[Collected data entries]
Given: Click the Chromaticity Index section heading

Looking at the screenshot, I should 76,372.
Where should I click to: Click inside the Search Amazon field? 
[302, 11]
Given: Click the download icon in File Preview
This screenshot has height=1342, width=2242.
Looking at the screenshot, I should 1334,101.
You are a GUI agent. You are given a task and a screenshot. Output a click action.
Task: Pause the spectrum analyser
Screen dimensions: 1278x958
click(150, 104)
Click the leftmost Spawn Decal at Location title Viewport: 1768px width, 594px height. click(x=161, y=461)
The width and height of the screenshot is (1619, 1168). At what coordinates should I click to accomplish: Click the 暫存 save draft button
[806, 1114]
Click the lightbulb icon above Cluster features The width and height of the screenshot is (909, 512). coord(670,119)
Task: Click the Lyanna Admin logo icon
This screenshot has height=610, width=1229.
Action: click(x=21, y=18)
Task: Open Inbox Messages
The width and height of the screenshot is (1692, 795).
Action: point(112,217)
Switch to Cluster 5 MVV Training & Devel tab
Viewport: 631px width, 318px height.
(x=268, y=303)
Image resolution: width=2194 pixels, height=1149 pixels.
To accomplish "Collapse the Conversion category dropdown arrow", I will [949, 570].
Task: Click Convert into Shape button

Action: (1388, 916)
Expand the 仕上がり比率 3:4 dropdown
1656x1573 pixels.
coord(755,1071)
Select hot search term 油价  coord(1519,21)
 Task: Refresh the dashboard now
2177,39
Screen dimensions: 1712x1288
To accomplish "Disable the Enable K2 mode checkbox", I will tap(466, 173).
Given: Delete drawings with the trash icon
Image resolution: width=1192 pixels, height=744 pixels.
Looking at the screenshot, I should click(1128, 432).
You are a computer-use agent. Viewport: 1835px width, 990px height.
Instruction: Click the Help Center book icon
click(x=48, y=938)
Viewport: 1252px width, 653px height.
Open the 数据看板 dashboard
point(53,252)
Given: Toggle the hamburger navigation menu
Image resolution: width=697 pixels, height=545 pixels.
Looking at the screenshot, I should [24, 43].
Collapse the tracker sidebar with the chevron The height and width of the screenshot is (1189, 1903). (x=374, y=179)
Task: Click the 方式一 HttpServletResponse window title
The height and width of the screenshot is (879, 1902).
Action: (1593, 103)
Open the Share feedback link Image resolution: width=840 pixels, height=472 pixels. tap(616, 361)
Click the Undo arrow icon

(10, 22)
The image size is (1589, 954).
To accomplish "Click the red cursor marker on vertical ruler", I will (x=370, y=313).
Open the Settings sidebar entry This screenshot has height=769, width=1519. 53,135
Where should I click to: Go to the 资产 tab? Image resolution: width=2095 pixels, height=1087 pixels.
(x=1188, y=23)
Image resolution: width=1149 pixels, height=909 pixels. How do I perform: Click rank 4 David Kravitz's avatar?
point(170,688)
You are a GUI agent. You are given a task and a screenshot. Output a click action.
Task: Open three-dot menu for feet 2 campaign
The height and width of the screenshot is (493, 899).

### WHAT THE TASK ASKS
All entries are to be returned word for word.

### RESULT
Given: Click the Chromaticity Index section heading

Looking at the screenshot, I should 76,372.
Where should I click to: Click inside the Search Amazon field? 
[302, 11]
Given: Click the download icon in File Preview
This screenshot has height=1342, width=2242.
Looking at the screenshot, I should 1334,101.
You are a GUI agent. You are given a task and a screenshot. Output a click action.
Task: Pause the spectrum analyser
Screen dimensions: 1278x958
click(150, 104)
Click the leftmost Spawn Decal at Location title Viewport: 1768px width, 594px height. click(x=161, y=461)
The width and height of the screenshot is (1619, 1168). At what coordinates should I click to accomplish: Click the 暫存 save draft button
[806, 1114]
Click the lightbulb icon above Cluster features The width and height of the screenshot is (909, 512). coord(670,119)
Task: Click the Lyanna Admin logo icon
This screenshot has height=610, width=1229.
Action: click(x=21, y=18)
Task: Open Inbox Messages
The width and height of the screenshot is (1692, 795).
Action: point(112,217)
Switch to Cluster 5 MVV Training & Devel tab
Viewport: 631px width, 318px height.
(x=268, y=303)
Image resolution: width=2194 pixels, height=1149 pixels.
To accomplish "Collapse the Conversion category dropdown arrow", I will [949, 570].
Task: Click Convert into Shape button

Action: (1388, 916)
Expand the 仕上がり比率 3:4 dropdown
1656x1573 pixels.
coord(755,1071)
Select hot search term 油价  coord(1519,21)
 Task: Refresh the dashboard now
2177,39
Screen dimensions: 1712x1288
To accomplish "Disable the Enable K2 mode checkbox", I will tap(466, 173).
Given: Delete drawings with the trash icon
Image resolution: width=1192 pixels, height=744 pixels.
Looking at the screenshot, I should click(1128, 432).
You are a computer-use agent. Viewport: 1835px width, 990px height.
Instruction: Click the Help Center book icon
click(x=48, y=938)
Viewport: 1252px width, 653px height.
Open the 数据看板 dashboard
point(53,252)
Given: Toggle the hamburger navigation menu
Image resolution: width=697 pixels, height=545 pixels.
Looking at the screenshot, I should [24, 43].
Collapse the tracker sidebar with the chevron The height and width of the screenshot is (1189, 1903). (x=374, y=179)
Task: Click the 方式一 HttpServletResponse window title
The height and width of the screenshot is (879, 1902).
Action: (1593, 103)
Open the Share feedback link Image resolution: width=840 pixels, height=472 pixels. tap(616, 361)
Click the Undo arrow icon

(10, 22)
The image size is (1589, 954).
To accomplish "Click the red cursor marker on vertical ruler", I will (x=370, y=313).
Open the Settings sidebar entry This screenshot has height=769, width=1519. 53,135
Where should I click to: Go to the 资产 tab? Image resolution: width=2095 pixels, height=1087 pixels.
(x=1188, y=23)
Image resolution: width=1149 pixels, height=909 pixels. How do I perform: Click rank 4 David Kravitz's avatar?
point(170,688)
You are a GUI agent. You are given a task and a screenshot. Output a click action.
Task: Open three-dot menu for feet 2 campaign
The height and width of the screenshot is (493, 899).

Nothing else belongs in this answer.